Gain’s share price drop follows even more acute action today in the shares of the leading publicly traded UK-listed online brokers. Each of IG Group Holdings plc (LON:IGG), CMC Markets Plc (LON:CMCX) and Plus500 Ltd (LON:PLUS) were down 22%-30% today.
The company statement (see below) was fairly bullish, with Gain Capital saying things like it is ‘is in favor of measures that enhance consumer protection‘, and that its U.S.-based retail futures business and international institutional trading business, GTX, ‘are unaffected by the FCA’s proposals‘.
Gain also pointed out that the company ‘has excelled at times of regulatory change‘ (we’re not sure what they mean by that, or when that was), and views with confidence its ability to navigate the current proposed changes.
Gain has had some struggles of late, with the company recently reporting Q3 Revenues down 33% QoQ, a $5 million loss, and October retail trading volumes the lowest since 2013.

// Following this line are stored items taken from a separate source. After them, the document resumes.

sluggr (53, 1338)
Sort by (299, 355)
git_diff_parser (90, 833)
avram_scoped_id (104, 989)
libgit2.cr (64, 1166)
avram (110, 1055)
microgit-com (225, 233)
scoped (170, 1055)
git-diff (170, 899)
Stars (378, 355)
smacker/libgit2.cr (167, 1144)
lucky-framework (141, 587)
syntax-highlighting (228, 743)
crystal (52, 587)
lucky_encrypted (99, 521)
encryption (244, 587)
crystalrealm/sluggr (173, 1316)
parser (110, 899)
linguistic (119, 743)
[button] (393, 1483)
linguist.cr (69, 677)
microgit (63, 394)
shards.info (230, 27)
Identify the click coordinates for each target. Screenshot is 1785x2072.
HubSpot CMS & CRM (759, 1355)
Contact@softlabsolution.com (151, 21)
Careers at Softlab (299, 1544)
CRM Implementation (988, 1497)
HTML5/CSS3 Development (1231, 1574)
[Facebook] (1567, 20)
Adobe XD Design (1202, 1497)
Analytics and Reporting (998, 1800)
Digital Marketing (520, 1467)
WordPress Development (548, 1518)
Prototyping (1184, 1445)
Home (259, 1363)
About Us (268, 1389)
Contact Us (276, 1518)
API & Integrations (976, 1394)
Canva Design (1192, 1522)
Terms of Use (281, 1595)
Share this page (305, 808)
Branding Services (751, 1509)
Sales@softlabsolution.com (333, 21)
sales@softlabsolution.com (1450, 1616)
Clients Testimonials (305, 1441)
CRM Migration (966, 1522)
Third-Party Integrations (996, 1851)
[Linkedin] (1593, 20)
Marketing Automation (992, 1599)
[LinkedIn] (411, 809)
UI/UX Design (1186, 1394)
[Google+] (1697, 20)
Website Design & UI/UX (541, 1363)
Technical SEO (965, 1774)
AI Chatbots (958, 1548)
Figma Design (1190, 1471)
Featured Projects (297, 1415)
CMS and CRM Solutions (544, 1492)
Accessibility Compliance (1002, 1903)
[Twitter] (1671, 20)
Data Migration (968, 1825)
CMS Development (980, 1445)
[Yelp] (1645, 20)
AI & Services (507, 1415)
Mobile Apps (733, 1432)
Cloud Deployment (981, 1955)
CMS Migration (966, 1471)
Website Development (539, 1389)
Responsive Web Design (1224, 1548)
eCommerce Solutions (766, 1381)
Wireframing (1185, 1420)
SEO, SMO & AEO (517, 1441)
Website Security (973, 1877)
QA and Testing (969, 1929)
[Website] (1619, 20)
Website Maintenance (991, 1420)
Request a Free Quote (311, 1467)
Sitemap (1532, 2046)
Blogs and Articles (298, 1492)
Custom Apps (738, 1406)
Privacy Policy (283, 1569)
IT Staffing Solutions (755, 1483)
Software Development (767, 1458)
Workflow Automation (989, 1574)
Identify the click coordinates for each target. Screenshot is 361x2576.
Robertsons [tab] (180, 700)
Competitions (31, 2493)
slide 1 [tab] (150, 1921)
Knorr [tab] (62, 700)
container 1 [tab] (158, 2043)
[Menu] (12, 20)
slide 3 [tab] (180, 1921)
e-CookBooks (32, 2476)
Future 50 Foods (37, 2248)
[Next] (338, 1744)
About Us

The Gain Capital statement on the FCA’s moves reads as follows:
GAIN Capital Responds to FCA’s Consultation Paper
BEDMINSTER, N.J., Dec. 6, 2016 /PRNewswire/ — GAIN Capital Holdings, Inc. (NYSE: GCAP) (“GAIN” or “the Company”), notes the FCA’s consultation paper issued today (CP 16/40 – Enhancing conduct of business rules for firms providing contract for difference products to retail clients).
GAIN is in favor of measures that enhance consumer protection in the FX/CFD market. The Company in particular supports all measures to curb aggressive marketing to inexperienced investors and to ensure all clients fully understand the risks of FX/CFD trading.
The Company operates a broadly diversified business, which includes a retail FX/CFD business spanning eight regulatory jurisdictions, including several which currently set leverage ratios for retail investors at similar levels to those proposed by FCA. The Company also operates a U.S.-based retail futures business and an international institutional trading business, GTX, which are unaffected by the FCA’s proposals.
Several of the other changes proposed by the FCA are consistent with GAIN Capital’s current practices and should not require significant changes to its operations. The Company does not offer any binary trading products.
GAIN also notes the FCA has proposed a timeline of March 7, 2017 to consider these new rules and looks forward to working closely with the FCA in the coming months.
Throughout its history the Company has excelled at times of regulatory change and views with confidence its ability to navigate the current proposed changes.